=== Begin Enclosure ===
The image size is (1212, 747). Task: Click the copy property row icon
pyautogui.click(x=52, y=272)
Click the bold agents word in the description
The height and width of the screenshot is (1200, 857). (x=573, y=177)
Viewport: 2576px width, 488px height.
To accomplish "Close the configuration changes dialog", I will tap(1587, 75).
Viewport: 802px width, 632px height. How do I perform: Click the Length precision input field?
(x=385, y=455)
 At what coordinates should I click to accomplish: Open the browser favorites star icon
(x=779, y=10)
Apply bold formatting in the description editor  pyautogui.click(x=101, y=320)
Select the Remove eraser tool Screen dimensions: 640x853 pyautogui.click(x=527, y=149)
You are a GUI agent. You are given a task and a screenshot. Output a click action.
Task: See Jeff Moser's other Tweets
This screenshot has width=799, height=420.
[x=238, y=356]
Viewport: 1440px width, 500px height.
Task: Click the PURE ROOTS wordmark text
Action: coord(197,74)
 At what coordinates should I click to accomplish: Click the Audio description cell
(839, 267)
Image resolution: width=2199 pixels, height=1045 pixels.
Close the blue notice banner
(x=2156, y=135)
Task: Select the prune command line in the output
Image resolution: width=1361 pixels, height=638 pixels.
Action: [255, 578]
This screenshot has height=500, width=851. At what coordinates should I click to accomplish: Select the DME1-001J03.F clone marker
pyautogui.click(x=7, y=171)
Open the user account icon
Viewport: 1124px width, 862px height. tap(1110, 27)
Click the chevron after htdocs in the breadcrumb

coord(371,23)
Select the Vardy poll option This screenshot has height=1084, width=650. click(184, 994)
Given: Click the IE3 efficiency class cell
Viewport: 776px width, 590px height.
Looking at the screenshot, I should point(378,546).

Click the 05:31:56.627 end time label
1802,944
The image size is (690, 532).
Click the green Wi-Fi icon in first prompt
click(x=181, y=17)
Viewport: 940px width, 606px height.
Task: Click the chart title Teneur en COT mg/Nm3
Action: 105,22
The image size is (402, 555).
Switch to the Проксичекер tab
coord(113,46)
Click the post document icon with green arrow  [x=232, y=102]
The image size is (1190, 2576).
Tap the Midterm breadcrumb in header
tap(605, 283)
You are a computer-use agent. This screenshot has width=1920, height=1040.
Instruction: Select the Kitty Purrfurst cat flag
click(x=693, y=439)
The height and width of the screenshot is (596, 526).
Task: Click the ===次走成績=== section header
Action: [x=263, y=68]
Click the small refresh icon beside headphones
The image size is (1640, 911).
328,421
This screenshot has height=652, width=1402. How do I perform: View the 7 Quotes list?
=== End Enclosure ===
What to produce
Both ends count here. Reproduce exactly the lines from the one containing "The image size is (1640, 911)." through the end of the listing.

Exercise result
The image size is (1640, 911).
328,421
This screenshot has height=652, width=1402. How do I perform: View the 7 Quotes list?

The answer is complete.